▶ _Exercise aim_
Write the number of lines in the material below that contain "Mailing", with no other words.

▶ _Records to process_
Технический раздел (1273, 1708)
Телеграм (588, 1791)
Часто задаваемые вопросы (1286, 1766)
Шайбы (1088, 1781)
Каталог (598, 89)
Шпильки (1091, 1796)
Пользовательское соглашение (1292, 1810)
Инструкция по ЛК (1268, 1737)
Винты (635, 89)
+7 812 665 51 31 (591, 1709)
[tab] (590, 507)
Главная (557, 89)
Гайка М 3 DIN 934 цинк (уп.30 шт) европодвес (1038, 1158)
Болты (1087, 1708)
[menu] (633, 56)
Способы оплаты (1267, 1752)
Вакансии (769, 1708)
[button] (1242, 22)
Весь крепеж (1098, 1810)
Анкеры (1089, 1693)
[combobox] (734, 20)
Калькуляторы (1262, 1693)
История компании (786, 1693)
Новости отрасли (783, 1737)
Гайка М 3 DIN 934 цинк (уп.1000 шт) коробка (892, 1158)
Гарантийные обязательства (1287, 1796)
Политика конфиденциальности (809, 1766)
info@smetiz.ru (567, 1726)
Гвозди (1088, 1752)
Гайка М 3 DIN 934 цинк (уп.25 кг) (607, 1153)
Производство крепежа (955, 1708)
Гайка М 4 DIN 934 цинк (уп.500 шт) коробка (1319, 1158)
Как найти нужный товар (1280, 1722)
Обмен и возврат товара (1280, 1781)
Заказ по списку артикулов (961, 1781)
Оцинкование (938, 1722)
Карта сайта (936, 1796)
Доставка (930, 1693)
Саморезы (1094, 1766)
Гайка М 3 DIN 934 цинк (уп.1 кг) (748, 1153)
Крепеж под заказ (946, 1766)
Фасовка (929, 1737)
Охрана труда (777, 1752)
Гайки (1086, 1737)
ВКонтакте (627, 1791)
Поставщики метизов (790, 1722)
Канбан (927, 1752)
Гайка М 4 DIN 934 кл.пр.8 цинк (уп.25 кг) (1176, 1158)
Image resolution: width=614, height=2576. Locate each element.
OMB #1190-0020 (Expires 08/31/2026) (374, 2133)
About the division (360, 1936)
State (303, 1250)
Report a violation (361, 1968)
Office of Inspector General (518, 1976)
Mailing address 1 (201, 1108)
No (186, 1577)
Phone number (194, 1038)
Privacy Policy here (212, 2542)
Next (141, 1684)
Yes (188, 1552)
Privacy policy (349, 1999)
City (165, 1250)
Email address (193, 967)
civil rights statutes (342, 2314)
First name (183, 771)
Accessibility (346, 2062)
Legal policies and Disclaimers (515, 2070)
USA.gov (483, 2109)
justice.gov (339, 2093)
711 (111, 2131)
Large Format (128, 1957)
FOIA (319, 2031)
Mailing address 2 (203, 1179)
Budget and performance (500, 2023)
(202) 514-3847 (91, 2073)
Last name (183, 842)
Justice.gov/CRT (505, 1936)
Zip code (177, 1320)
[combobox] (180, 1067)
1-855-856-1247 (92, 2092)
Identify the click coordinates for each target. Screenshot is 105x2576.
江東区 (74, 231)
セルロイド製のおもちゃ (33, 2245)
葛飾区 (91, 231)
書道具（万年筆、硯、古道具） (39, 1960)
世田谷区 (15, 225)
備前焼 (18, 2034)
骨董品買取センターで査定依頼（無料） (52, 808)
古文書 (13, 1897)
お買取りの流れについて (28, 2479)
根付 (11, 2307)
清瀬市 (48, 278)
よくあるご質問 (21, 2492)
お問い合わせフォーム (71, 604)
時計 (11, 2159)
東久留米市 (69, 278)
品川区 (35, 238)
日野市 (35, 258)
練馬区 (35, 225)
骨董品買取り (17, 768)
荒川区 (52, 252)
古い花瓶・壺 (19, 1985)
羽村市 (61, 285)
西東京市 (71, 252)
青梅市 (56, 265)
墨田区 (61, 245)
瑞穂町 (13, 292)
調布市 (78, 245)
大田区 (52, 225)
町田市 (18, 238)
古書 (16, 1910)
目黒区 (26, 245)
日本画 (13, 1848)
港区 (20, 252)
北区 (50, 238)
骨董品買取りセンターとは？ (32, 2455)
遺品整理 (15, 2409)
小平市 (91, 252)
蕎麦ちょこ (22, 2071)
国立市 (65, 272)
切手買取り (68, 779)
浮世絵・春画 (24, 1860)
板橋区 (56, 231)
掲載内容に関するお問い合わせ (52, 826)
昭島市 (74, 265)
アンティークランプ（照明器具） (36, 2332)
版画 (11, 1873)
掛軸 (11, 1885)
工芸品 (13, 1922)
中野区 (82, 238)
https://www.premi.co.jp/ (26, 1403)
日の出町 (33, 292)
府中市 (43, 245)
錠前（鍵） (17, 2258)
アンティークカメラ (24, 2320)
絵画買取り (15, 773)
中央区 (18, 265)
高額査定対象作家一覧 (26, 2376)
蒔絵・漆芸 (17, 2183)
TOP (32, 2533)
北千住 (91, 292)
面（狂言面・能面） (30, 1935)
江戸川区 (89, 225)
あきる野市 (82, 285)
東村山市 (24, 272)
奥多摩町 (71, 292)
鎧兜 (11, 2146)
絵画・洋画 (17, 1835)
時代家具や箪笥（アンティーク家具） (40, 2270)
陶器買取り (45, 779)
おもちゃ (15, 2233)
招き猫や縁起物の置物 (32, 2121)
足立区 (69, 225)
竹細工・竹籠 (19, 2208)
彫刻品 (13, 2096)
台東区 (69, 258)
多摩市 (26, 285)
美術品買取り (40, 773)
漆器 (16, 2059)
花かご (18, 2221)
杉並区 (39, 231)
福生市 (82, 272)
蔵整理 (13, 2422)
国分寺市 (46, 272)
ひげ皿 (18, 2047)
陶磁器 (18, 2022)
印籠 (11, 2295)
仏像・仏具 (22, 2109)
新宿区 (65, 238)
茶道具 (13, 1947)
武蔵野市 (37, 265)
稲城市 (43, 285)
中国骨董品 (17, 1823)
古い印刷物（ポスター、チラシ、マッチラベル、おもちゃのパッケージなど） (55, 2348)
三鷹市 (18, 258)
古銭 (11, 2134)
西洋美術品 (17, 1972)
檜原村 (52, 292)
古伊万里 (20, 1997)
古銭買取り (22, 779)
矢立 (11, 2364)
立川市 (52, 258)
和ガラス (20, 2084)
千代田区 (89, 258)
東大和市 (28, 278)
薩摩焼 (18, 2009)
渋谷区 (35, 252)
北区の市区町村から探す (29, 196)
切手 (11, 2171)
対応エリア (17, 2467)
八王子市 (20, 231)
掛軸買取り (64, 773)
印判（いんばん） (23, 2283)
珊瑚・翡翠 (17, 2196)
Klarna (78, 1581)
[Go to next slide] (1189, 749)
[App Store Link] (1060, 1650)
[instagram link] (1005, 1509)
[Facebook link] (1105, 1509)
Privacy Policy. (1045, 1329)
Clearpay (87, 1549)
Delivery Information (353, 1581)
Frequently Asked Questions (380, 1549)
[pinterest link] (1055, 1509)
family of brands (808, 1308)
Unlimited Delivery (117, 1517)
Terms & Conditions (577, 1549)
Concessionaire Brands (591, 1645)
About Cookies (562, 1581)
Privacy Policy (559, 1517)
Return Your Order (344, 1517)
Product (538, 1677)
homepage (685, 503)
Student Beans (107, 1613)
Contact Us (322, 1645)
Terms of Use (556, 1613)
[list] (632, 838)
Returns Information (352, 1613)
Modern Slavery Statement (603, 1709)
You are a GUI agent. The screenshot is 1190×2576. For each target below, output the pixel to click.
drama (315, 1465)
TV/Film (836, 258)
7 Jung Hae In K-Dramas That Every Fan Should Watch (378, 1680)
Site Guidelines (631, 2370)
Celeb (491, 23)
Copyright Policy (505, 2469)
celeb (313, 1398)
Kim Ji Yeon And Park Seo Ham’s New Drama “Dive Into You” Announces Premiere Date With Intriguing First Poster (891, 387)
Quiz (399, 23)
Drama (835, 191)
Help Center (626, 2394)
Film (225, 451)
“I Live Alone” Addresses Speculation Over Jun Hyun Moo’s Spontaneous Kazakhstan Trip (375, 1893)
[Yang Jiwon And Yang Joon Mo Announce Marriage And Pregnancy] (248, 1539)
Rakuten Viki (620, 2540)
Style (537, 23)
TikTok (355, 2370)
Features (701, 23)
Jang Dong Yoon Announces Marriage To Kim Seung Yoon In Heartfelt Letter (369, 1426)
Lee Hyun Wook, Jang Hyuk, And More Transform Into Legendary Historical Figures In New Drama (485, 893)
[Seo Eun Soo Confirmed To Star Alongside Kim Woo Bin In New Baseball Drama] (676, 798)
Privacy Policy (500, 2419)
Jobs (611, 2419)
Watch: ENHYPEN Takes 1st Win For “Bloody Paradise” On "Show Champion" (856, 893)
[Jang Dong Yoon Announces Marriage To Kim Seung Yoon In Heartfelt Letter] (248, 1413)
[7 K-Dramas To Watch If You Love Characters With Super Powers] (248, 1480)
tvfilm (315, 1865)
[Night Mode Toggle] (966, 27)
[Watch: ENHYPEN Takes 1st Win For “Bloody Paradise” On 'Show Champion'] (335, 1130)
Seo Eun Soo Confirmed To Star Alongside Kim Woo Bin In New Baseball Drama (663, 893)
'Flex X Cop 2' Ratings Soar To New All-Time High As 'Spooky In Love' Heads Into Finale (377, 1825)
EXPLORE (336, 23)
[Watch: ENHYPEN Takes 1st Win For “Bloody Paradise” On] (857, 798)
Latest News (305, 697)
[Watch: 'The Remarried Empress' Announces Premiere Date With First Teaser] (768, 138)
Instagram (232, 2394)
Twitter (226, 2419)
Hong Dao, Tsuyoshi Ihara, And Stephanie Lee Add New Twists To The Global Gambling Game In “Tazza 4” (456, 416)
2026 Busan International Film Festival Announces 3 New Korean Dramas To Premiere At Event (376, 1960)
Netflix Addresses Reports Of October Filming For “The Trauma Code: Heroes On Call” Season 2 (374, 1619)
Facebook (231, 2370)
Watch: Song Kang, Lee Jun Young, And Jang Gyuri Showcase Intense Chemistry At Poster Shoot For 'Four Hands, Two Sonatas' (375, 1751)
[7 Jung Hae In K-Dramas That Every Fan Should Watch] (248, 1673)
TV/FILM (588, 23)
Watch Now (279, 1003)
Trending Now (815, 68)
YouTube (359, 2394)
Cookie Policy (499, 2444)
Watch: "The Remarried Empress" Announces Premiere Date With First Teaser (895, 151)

▶ _Answer for this exercise_
2